> **Texto do exercício**:

::::::::::

Os 7 segundos de desvantagem para Frederico Figueiredo foram rapidamente anulados, logo nas primeiras pedaladas. No fim, com o sétimo lugar na etapa, o ciclista português, que partira para o contra-relógio com a camisola amarela vestida e com a da montanha emprestada ao uruguaio, acabou a perder 1`e 26". E ficou com o segundo lugar na geral, e apenas com a camisola da montanha. Que só vestiu no pódio final!
A Glassdrive acabou por ficar com todos os lugares do pódio, porque António Carvalho, porventura o melhor ciclista desta Volta teve, também ele, um desempenho extraordinário no contra-relógio, logo atrás de Maurício Moreira - e à frente Alejandro Marque, com uma despedida ao nível da sua notável carreira em Portugal - e ultrapassou largamente os 29 segundos que trouxera de desvantagem para Luís Fernandes, nas condições aqui ontem descritas.

::::::::::

Itens de dados
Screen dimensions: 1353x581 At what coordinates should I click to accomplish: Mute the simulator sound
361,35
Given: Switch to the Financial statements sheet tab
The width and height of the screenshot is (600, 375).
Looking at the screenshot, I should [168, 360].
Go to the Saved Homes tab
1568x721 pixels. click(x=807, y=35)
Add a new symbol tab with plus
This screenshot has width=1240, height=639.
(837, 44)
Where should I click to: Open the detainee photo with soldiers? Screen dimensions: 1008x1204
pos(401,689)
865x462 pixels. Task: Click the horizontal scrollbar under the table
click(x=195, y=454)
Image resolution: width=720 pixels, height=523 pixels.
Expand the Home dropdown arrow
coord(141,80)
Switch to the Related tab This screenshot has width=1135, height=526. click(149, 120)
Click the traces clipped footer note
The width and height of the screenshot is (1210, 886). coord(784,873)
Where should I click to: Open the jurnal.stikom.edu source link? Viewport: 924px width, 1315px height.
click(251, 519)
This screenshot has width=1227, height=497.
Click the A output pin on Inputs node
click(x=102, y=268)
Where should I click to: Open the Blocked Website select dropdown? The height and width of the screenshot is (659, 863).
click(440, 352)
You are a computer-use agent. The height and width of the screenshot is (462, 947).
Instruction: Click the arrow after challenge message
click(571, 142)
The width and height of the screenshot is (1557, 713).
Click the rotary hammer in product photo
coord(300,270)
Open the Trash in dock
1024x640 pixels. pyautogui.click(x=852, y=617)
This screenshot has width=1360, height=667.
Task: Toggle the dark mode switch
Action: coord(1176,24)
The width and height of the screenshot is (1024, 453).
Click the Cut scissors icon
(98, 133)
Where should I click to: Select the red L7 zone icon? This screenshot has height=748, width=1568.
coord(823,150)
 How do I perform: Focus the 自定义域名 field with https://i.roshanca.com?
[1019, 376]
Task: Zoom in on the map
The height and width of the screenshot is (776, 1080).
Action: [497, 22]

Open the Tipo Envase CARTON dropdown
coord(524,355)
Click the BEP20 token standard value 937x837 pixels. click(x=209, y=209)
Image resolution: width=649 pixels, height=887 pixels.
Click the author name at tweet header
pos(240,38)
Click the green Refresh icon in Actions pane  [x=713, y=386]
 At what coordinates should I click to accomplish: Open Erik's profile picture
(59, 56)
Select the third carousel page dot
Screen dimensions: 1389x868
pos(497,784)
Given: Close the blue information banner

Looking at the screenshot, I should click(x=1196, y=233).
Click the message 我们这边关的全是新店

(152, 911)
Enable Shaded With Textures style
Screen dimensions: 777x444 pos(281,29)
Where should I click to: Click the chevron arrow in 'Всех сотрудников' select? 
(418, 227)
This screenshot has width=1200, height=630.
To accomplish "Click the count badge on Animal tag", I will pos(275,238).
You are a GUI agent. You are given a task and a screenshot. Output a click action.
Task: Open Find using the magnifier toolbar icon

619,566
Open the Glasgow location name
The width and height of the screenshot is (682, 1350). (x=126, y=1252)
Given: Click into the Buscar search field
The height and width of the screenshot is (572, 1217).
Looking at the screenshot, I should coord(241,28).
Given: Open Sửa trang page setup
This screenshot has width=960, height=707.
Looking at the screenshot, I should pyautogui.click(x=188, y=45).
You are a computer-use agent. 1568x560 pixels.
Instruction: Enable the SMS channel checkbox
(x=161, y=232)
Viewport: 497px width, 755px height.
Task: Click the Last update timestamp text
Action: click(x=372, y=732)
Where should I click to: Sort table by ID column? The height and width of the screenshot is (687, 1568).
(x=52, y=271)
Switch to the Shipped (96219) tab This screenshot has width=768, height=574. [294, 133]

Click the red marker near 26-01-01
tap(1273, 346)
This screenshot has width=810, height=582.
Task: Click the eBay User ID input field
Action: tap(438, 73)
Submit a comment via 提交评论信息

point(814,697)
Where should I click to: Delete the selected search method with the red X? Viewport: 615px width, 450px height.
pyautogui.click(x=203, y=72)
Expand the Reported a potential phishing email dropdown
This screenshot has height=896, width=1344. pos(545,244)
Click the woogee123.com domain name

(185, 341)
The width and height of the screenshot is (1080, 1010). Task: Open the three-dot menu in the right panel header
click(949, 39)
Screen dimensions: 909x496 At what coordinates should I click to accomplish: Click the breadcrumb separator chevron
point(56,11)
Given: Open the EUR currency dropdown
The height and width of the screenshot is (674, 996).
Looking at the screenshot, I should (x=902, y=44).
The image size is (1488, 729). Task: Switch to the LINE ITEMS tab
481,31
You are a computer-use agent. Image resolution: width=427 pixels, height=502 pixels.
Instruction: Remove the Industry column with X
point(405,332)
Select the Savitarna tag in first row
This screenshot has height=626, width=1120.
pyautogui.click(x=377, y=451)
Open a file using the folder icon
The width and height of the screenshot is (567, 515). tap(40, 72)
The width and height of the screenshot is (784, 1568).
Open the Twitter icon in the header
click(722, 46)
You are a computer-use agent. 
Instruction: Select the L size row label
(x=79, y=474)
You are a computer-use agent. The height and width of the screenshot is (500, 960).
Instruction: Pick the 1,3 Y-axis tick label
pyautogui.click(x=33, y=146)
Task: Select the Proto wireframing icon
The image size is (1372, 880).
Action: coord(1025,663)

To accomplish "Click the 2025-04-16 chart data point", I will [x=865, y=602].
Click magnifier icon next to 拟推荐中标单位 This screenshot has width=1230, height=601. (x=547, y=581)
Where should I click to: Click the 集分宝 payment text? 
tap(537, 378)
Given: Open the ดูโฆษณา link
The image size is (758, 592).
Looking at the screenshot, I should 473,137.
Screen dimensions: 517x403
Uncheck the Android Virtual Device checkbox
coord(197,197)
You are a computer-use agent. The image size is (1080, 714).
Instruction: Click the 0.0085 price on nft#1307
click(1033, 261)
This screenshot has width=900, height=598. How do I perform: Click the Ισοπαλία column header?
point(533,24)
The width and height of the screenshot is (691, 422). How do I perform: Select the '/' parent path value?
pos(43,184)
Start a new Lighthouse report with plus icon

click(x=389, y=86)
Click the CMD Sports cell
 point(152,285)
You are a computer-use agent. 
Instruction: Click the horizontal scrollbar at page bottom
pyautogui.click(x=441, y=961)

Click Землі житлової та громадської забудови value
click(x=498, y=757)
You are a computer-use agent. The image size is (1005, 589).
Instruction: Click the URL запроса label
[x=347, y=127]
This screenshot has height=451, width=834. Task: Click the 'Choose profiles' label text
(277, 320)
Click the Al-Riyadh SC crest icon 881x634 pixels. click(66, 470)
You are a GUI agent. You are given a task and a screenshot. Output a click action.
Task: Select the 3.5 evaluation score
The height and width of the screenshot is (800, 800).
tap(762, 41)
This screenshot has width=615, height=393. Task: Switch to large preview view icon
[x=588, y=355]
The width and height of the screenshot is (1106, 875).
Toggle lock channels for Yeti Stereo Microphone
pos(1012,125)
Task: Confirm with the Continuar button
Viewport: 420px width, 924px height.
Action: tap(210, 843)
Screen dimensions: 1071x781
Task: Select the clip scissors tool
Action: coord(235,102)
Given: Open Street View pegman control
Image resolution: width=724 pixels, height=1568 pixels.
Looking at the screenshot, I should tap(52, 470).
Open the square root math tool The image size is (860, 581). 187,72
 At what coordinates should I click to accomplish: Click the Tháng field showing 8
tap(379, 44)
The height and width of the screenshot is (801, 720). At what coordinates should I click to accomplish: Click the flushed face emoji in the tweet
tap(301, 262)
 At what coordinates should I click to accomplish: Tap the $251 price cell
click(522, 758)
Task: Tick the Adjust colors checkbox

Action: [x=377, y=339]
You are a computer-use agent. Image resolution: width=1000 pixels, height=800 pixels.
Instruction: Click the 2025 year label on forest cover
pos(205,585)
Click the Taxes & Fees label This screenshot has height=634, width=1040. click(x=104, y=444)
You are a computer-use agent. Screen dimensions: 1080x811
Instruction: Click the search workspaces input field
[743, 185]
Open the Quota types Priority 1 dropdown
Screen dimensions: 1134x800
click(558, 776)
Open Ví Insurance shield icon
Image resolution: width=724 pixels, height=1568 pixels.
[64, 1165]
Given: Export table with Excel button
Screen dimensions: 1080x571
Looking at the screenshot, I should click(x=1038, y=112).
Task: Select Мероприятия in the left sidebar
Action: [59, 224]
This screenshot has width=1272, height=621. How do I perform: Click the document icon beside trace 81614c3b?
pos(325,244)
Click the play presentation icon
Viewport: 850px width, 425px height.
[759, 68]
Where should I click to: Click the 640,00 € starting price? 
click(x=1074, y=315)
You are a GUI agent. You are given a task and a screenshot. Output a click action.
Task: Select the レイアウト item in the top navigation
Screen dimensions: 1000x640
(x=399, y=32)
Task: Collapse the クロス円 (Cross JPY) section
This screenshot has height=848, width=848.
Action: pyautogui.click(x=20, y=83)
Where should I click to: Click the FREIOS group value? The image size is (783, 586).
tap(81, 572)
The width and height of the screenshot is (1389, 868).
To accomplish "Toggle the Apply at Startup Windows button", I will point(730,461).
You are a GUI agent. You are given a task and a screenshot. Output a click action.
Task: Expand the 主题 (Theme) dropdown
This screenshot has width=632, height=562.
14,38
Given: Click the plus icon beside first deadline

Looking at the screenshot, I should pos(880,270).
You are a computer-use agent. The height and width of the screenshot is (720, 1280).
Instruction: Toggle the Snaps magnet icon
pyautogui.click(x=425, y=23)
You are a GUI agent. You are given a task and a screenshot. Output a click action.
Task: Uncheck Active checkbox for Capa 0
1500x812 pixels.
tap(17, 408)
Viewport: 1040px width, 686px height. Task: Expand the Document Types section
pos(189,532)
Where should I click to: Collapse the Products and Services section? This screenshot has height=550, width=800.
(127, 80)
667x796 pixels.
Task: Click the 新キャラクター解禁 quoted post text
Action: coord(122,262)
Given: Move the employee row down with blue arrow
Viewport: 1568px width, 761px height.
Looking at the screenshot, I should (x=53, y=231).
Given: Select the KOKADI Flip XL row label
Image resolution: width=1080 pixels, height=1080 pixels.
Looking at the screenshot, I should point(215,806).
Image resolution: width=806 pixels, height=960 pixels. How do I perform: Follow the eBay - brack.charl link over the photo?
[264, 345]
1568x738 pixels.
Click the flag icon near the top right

::::::::::

> **O que fazer**: Com base no texto sobre o contra-relógio, explique em uma a três frases por que motivo a Glassdrive acabou por ficar com todos os lugares do pódio.

> **Resposta**: A Glassdrive ficou com todos os lugares do pódio porque António Carvalho teve um desempenho extraordinário no contra-relógio, logo atrás de Maurício Moreira e à frente de Alejandro Marque. Com isso, ultrapassou largamente os 29 segundos de desvantagem que trazia para Luís Fernandes.